CHAPTER XXX

MY MOTHER

THE prison destroys a man, poisoning him slowly day by day and hour by hour. Its action is like that of a swelling river in spring, when it imperceptibly carries away bit after bit of its covering of ice. The observer on its banks will only understand what has happened when the ice, which has thus been softened from the top and undermined from the bottom, suddenly breaks up with a roar and a splash, churning the whole stream into mush and foam, till the current seizes the disintegrating fields and carries them down to the all-devouring sea.

The same process of undermining the human strength goes on in prison, where man, at the critical moment, breaks up in the torrent of despair and slips down into the irresistible current that sweeps him along to an unknown deep. Will it be suicide, an explosion of hate or sheer, engulfing madness? No one knows nor can anyone foretell the answer.

I remember with oppressing vividness just such a period in my own prison life, when despair fastened itself upon me and I felt with every fibre of my soul the utter uselessness of my life. All my surroundings were absolutely foreign to me and had for me a dull, yellow mantle of indifference and fatigue; while all with whom I came into contact were likewise alien, not understanding me and living lives that were equally incomprehensible from my viewpoint. Something seemed to be continually dogging my steps and whispering bad counsel to me, words that appeared to be the dictate of a malicious and relentless Fate.

These periods obsessed me with ever-increasing frequency after the first year of prison life. I called them "yellow days" and was morbidly afraid of them, sensing their coming with terror, when from the corners of my cell and from every crevice in the floor peered out the yellow eyes of longing or stretched toward me the noisome feelers of despair.

During one of these periods of yellow days I was particularly unhappy and had the feeling that somehow I had come to the end of my endurance and my strength of will. I feared that I should go mad or lapse into an incurable melancholia. Suddenly, during the worst hours of my despair, a bright ray seemed to penetrate right into my soul, while an incomprehensible and unexpected serenity spread its influence over me. I could not understand or guess what the reason might be; I knew only that something had definitely healed and calmed me.

A week later I was called to the prison office, where I saw a woman in a black gown; but, as the light was poor, I did not recognize her as anyone I knew.

"Your mother has come to see you," said the Commandant in a low voice. "I shall leave you to yourselves."

The Commandant went out, and only then did my mother give way to her mingled joy and pain at seeing her son, but seeing him in prison. But my mother was a woman of strong soul and she quickly regained possession of herself.

She had come alone from St. Petersburg, all the long road only to say good-bye to me before going away with my sister, whom the doctors had ordered abroad for a cure. My mother knew that her second child, her son, was also ill—ill of soul from longing and from struggling with his thoughts, and she consequently could not go away for an extended trip without seeing him and saying good-bye to him. She came for one day only, after having spent twelve in the train and being compelled to leave the same night to recommence the long journey across all of Asiatic and European Russia.
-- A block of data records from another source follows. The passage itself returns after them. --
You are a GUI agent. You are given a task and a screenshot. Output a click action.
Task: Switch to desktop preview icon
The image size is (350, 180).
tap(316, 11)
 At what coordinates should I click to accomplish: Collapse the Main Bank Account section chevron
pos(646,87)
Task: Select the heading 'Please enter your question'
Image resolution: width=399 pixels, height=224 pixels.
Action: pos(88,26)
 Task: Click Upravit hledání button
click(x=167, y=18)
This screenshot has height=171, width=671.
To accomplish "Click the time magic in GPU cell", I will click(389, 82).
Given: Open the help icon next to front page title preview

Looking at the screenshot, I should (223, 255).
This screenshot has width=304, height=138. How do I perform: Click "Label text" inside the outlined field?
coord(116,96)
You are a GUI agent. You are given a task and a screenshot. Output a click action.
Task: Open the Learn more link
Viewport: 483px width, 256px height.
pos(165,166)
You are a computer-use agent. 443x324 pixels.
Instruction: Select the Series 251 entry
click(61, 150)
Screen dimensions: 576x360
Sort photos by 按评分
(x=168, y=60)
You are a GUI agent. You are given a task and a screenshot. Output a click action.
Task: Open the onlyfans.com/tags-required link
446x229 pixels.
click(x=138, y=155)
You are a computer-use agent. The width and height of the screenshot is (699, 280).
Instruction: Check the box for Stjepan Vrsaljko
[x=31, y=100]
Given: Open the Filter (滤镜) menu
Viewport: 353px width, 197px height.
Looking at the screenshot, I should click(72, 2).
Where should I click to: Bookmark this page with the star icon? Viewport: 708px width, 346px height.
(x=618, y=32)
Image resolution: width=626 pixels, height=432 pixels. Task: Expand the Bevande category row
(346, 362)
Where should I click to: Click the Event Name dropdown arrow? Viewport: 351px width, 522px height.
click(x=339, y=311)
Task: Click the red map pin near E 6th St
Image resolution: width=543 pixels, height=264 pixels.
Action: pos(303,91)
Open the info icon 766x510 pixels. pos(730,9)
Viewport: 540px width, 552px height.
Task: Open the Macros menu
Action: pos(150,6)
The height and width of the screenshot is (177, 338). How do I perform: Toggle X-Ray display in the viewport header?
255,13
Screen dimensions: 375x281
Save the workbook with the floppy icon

I spent the whole day with her, for, owing to the leniency of the Commandant, I was allowed to take her to my cell. When she entered it, she could not master her feelings and wept with uncontrolled and deep emotion, as only mothers can weep. Finally her trembling lips formed the words:

"And why? Why?"

Ah, mother, I could not at that time explain to you why two of the best years of my life were taken from me, because I myself did not then know and did not understand. I calmed her as I could and as I best knew how.

She shared with me our prison dinner, to which I added tomatoes and other vegetables from our garden. I gave her tea and told her all about the course of the Revolution and about the life of the prisons, trying to make clear to her that this period was not without very definite profit to me, as I strove much morally and completed many pieces of work which had been held in abeyance under the pressure of normal life and might never have otherwise been finished. I showed her my new literary and scientific manuscripts and sketched to her all my plans for the future.

My mother listened to me but busied herself the whole time about my cell, making it look as attractive as she could, rearranging its simple appointments and my books and mending my garments for me. When the lamp was lighted and I saw the beloved head of my mother bent over the table, there came back before me, as in a dream, my childhood, free from pain and care, and a great sadness crept into my heart. I wanted to weep then and to ask, as my mother had:

"And why, why all this?"

Mother evidently sensed the depressing thoughts that were dominating me, because she quickly raised her head, looked into my saddened face and, grasping my hands, said in a commanding, almost severe tone of voice:

"You will withstand everything, my son. You will endure …"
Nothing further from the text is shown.